§ **Stored records**:
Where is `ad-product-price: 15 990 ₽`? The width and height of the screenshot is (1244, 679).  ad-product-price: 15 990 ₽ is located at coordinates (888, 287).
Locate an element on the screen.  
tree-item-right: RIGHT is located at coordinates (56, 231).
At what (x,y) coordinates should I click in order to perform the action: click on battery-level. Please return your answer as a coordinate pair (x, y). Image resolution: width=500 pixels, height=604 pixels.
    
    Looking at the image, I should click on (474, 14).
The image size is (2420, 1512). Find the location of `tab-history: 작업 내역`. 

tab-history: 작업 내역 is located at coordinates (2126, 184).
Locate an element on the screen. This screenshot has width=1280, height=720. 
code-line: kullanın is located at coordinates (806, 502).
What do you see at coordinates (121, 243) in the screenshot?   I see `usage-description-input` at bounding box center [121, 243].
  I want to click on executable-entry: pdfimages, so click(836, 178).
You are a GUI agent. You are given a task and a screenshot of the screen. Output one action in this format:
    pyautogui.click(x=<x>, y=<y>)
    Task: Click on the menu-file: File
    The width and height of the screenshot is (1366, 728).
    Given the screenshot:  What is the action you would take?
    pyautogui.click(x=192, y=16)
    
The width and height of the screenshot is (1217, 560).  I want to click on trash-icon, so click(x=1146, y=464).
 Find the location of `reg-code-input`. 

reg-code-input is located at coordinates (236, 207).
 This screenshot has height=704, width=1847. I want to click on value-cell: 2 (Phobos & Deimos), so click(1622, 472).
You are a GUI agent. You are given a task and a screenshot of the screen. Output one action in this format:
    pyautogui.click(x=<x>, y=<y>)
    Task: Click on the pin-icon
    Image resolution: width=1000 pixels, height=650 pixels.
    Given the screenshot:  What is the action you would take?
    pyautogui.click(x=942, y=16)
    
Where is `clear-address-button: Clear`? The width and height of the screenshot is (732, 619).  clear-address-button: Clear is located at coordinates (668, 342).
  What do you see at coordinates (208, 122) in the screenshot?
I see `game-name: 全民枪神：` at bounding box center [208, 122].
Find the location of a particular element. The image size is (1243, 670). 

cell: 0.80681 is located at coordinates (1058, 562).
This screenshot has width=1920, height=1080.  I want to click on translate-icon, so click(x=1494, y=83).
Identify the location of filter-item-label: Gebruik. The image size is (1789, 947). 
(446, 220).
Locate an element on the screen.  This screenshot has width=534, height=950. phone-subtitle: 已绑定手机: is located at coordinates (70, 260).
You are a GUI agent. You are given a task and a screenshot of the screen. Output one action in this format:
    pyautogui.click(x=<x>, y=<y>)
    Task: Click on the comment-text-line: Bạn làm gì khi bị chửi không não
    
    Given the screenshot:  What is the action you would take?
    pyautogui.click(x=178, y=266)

§ **WORK INSTRUCTION**: Lay out the stretch from the start of the material through the line containing "tree-item-right: RIGHT is" as a numbered list, omitting blank lines.

§ **WRITTEN REPLY**:
1. Where is `ad-product-price: 15 990 ₽`? The width and height of the screenshot is (1244, 679).  ad-product-price: 15 990 ₽ is located at coordinates (888, 287).
2. Locate an element on the screen.  
3. tree-item-right: RIGHT is located at coordinates (56, 231).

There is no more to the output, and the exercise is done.